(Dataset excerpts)
• • • •
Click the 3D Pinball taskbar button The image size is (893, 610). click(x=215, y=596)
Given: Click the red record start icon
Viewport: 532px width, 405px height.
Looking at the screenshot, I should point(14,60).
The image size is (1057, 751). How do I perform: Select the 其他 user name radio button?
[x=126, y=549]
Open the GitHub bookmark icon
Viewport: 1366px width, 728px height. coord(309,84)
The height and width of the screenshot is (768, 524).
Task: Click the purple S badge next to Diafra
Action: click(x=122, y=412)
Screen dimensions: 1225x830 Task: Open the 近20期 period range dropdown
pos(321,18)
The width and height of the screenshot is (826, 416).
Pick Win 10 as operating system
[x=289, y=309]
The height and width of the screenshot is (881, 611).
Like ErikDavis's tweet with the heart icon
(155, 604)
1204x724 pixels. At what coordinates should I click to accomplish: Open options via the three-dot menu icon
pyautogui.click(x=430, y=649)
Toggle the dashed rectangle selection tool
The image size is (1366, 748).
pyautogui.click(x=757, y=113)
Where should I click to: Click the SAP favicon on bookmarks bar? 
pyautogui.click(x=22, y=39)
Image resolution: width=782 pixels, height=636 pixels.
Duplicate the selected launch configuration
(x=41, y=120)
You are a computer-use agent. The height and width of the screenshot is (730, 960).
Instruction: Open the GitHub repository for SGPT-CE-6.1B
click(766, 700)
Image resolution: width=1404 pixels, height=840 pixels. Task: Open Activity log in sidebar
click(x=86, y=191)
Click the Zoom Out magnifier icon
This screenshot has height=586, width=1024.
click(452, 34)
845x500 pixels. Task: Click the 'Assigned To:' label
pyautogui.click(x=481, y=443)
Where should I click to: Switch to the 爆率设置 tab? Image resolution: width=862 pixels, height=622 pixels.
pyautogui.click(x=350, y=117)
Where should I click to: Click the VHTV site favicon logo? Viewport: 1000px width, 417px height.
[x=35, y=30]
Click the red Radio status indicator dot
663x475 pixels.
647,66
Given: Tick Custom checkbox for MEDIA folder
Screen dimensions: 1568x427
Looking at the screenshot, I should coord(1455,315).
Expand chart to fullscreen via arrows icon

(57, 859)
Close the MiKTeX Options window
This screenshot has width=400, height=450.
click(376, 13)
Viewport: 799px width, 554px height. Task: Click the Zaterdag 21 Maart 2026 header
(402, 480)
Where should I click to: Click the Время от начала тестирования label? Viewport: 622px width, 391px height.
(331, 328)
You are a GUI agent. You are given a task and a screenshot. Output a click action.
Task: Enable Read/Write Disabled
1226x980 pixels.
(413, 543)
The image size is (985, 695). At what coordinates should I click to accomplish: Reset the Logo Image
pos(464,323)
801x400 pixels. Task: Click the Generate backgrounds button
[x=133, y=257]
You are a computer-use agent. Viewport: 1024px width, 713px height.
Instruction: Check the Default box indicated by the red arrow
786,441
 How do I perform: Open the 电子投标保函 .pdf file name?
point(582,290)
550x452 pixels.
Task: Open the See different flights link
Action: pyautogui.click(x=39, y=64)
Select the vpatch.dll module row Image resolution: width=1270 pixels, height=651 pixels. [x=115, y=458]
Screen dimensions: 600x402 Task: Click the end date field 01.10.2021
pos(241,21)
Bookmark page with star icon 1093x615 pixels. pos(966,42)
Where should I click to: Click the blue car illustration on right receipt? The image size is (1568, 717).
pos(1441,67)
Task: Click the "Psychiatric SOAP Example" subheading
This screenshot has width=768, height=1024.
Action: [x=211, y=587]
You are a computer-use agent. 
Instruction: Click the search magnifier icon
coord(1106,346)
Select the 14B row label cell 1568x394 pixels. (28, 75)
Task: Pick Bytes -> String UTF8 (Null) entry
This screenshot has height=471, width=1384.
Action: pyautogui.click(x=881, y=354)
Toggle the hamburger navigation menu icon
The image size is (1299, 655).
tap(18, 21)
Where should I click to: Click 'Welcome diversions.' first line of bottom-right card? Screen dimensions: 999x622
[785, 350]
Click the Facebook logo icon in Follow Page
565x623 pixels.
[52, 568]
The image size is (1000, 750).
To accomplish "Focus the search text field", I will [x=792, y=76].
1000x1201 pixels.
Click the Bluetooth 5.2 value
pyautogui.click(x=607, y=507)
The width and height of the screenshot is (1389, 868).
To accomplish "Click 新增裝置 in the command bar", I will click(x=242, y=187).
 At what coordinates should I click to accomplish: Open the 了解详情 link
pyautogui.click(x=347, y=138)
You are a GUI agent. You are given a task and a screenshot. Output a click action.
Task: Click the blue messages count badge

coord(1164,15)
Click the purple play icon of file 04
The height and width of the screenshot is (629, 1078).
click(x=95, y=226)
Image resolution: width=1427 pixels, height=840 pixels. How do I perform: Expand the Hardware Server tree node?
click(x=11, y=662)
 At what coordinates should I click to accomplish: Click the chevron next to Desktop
• • • •
- **Exercise details**:
After the last line, print all the entries once again, unchanged.

- **Reply to the exercise**:
Click the 3D Pinball taskbar button The image size is (893, 610). click(x=215, y=596)
Given: Click the red record start icon
Viewport: 532px width, 405px height.
Looking at the screenshot, I should point(14,60).
The image size is (1057, 751). How do I perform: Select the 其他 user name radio button?
[x=126, y=549]
Open the GitHub bookmark icon
Viewport: 1366px width, 728px height. coord(309,84)
The height and width of the screenshot is (768, 524).
Task: Click the purple S badge next to Diafra
Action: click(x=122, y=412)
Screen dimensions: 1225x830 Task: Open the 近20期 period range dropdown
pos(321,18)
The width and height of the screenshot is (826, 416).
Pick Win 10 as operating system
[x=289, y=309]
The height and width of the screenshot is (881, 611).
Like ErikDavis's tweet with the heart icon
(155, 604)
1204x724 pixels. At what coordinates should I click to accomplish: Open options via the three-dot menu icon
pyautogui.click(x=430, y=649)
Toggle the dashed rectangle selection tool
The image size is (1366, 748).
pyautogui.click(x=757, y=113)
Where should I click to: Click the SAP favicon on bookmarks bar? 
pyautogui.click(x=22, y=39)
Image resolution: width=782 pixels, height=636 pixels.
Duplicate the selected launch configuration
(x=41, y=120)
You are a computer-use agent. The height and width of the screenshot is (730, 960).
Instruction: Open the GitHub repository for SGPT-CE-6.1B
click(766, 700)
Image resolution: width=1404 pixels, height=840 pixels. Task: Open Activity log in sidebar
click(x=86, y=191)
Click the Zoom Out magnifier icon
This screenshot has height=586, width=1024.
click(452, 34)
845x500 pixels. Task: Click the 'Assigned To:' label
pyautogui.click(x=481, y=443)
Where should I click to: Switch to the 爆率设置 tab? Image resolution: width=862 pixels, height=622 pixels.
pyautogui.click(x=350, y=117)
Where should I click to: Click the VHTV site favicon logo? Viewport: 1000px width, 417px height.
[x=35, y=30]
Click the red Radio status indicator dot
663x475 pixels.
647,66
Given: Tick Custom checkbox for MEDIA folder
Screen dimensions: 1568x427
Looking at the screenshot, I should coord(1455,315).
Expand chart to fullscreen via arrows icon

(57, 859)
Close the MiKTeX Options window
This screenshot has width=400, height=450.
click(376, 13)
Viewport: 799px width, 554px height. Task: Click the Zaterdag 21 Maart 2026 header
(402, 480)
Where should I click to: Click the Время от начала тестирования label? Viewport: 622px width, 391px height.
(331, 328)
You are a GUI agent. You are given a task and a screenshot. Output a click action.
Task: Enable Read/Write Disabled
1226x980 pixels.
(413, 543)
The image size is (985, 695). At what coordinates should I click to accomplish: Reset the Logo Image
pos(464,323)
801x400 pixels. Task: Click the Generate backgrounds button
[x=133, y=257]
You are a computer-use agent. Viewport: 1024px width, 713px height.
Instruction: Check the Default box indicated by the red arrow
786,441
 How do I perform: Open the 电子投标保函 .pdf file name?
point(582,290)
550x452 pixels.
Task: Open the See different flights link
Action: pyautogui.click(x=39, y=64)
Select the vpatch.dll module row Image resolution: width=1270 pixels, height=651 pixels. [x=115, y=458]
Screen dimensions: 600x402 Task: Click the end date field 01.10.2021
pos(241,21)
Bookmark page with star icon 1093x615 pixels. pos(966,42)
Where should I click to: Click the blue car illustration on right receipt? The image size is (1568, 717).
pos(1441,67)
Task: Click the "Psychiatric SOAP Example" subheading
This screenshot has width=768, height=1024.
Action: [x=211, y=587]
You are a computer-use agent. 
Instruction: Click the search magnifier icon
coord(1106,346)
Select the 14B row label cell 1568x394 pixels. (28, 75)
Task: Pick Bytes -> String UTF8 (Null) entry
This screenshot has height=471, width=1384.
Action: pyautogui.click(x=881, y=354)
Toggle the hamburger navigation menu icon
The image size is (1299, 655).
tap(18, 21)
Where should I click to: Click 'Welcome diversions.' first line of bottom-right card? Screen dimensions: 999x622
[785, 350]
Click the Facebook logo icon in Follow Page
565x623 pixels.
[52, 568]
The image size is (1000, 750).
To accomplish "Focus the search text field", I will [x=792, y=76].
1000x1201 pixels.
Click the Bluetooth 5.2 value
pyautogui.click(x=607, y=507)
The width and height of the screenshot is (1389, 868).
To accomplish "Click 新增裝置 in the command bar", I will click(x=242, y=187).
 At what coordinates should I click to accomplish: Open the 了解详情 link
pyautogui.click(x=347, y=138)
You are a GUI agent. You are given a task and a screenshot. Output a click action.
Task: Click the blue messages count badge

coord(1164,15)
Click the purple play icon of file 04
The height and width of the screenshot is (629, 1078).
click(x=95, y=226)
Image resolution: width=1427 pixels, height=840 pixels. How do I perform: Expand the Hardware Server tree node?
click(x=11, y=662)
 At what coordinates should I click to accomplish: Click the chevron next to Desktop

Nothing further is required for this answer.